Assistant Started Hitting TPM Limit With No Changes to Implementation

Hi all! I’ve been working on a RAG app that gets a ticket, then reads through some documents to find the proper billing code. It has been working pretty great but for some reason yesterday I stopped getting responses on one of my test accounts. I looked up the thread and found that I was now getting this error:
" Run failed

Rate limit reached for gpt-4-turbo-preview in organization org-[org-id] on tokens per min (TPM): Limit 30000, Used 4811, Requested 28049. Please try again in 5.72s. Visit https://platform.openai.com/account/rate-limits to learn more.

I hadn’t changed anything on my implementation and it is only broken on a few threads, so I am confused as to why this is happening.

For clarity the prompt for the test is: “Explain [billing code]” . If I just ask something that doesn’t require a lookup it seems to be working as expected, e.g. “Hello!”.
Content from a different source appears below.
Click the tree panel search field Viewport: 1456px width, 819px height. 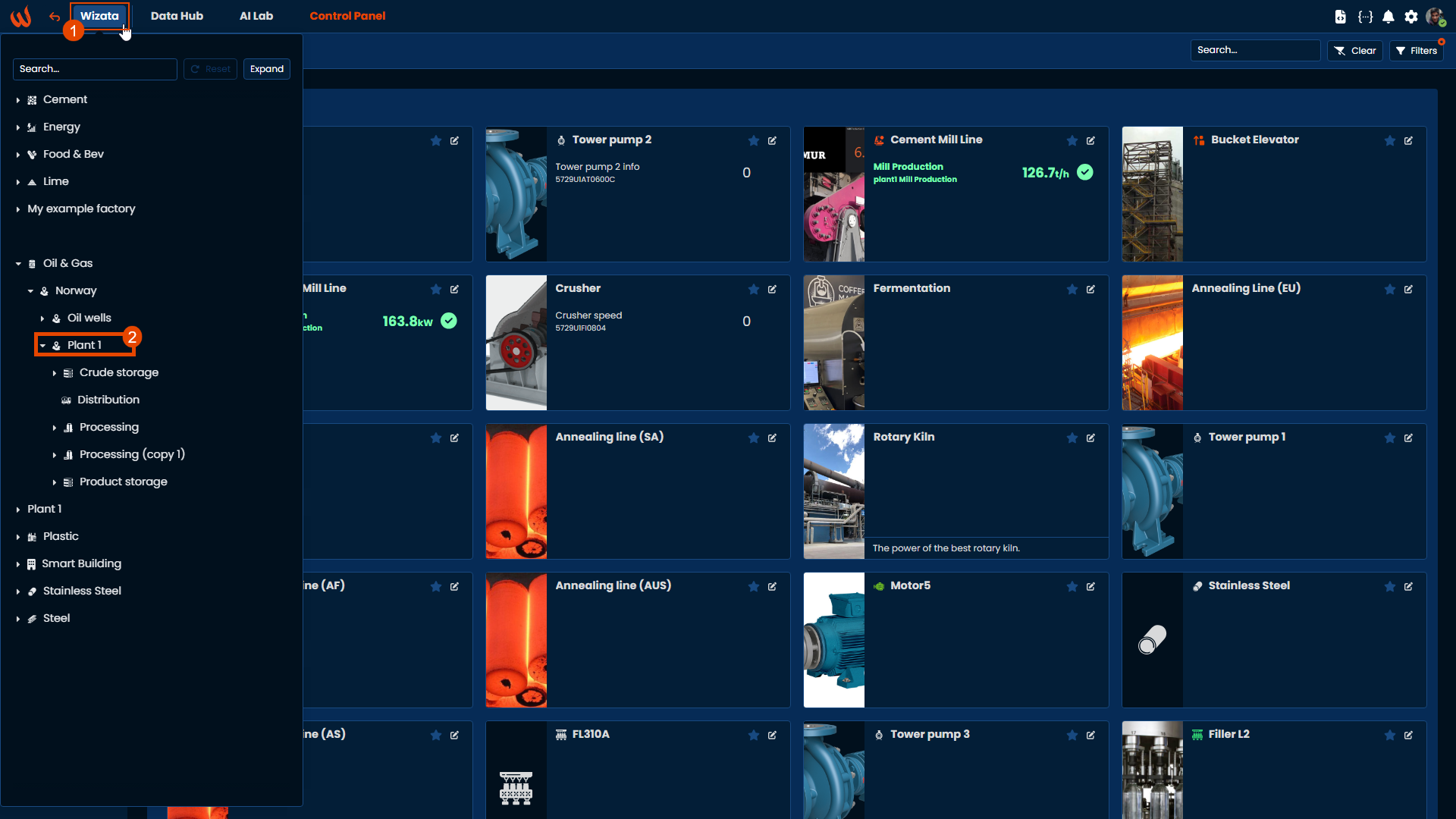click(x=95, y=69)
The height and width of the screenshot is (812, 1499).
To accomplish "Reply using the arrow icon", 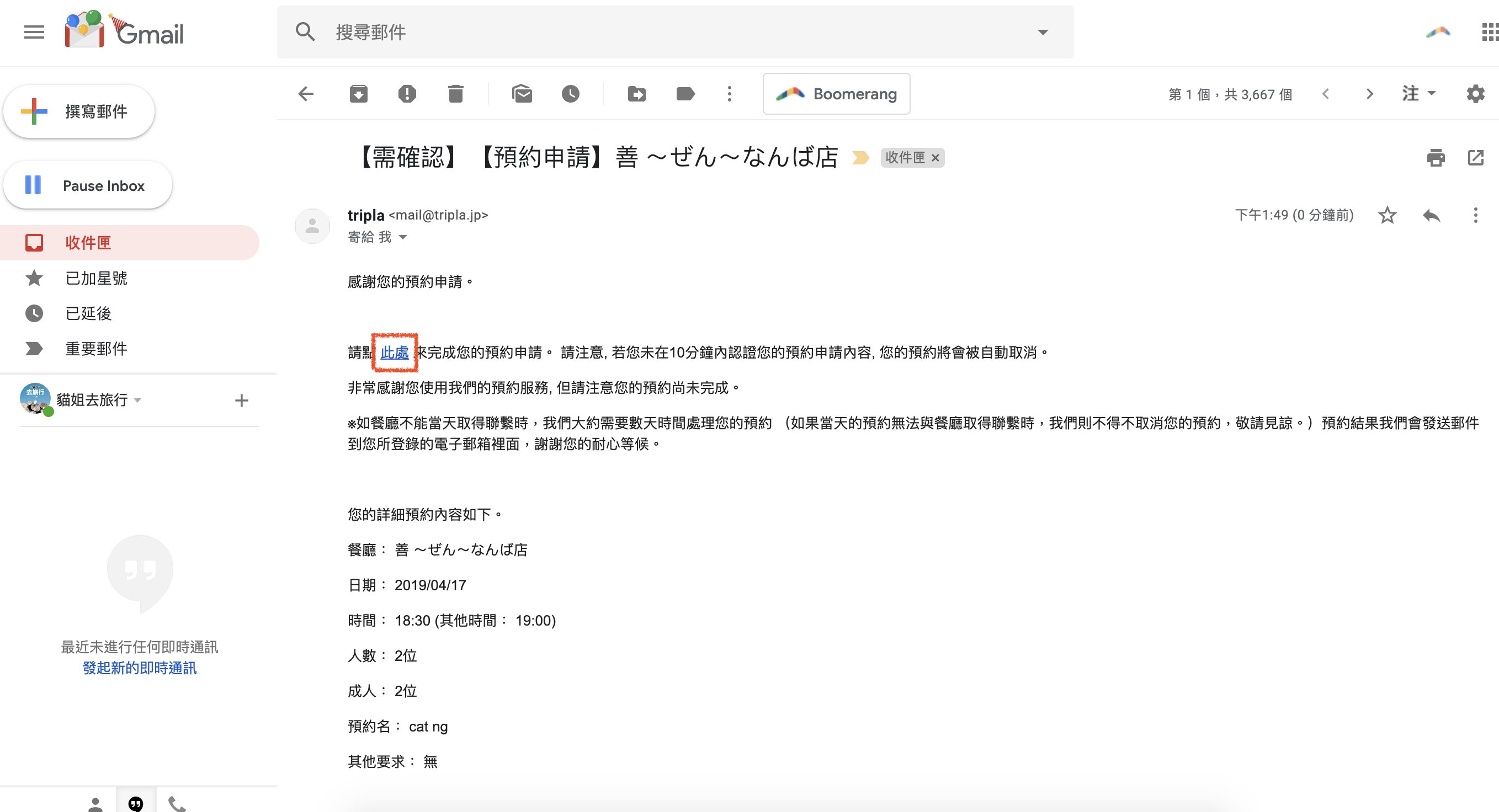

Has anyone else ran into this? Do I need to stop reusing threads for a user or not use them for so long? I thought the docs said they auto-trimmed but maybe I’m mistaken.

Thanks for any help or clarification!

Additional Note

My implementation is:

  1. User clicks a code button
  2. App automatically creates message of “Explain the [code number/name] code”
  3. I append the message to the existing thread
  4. I run the thread.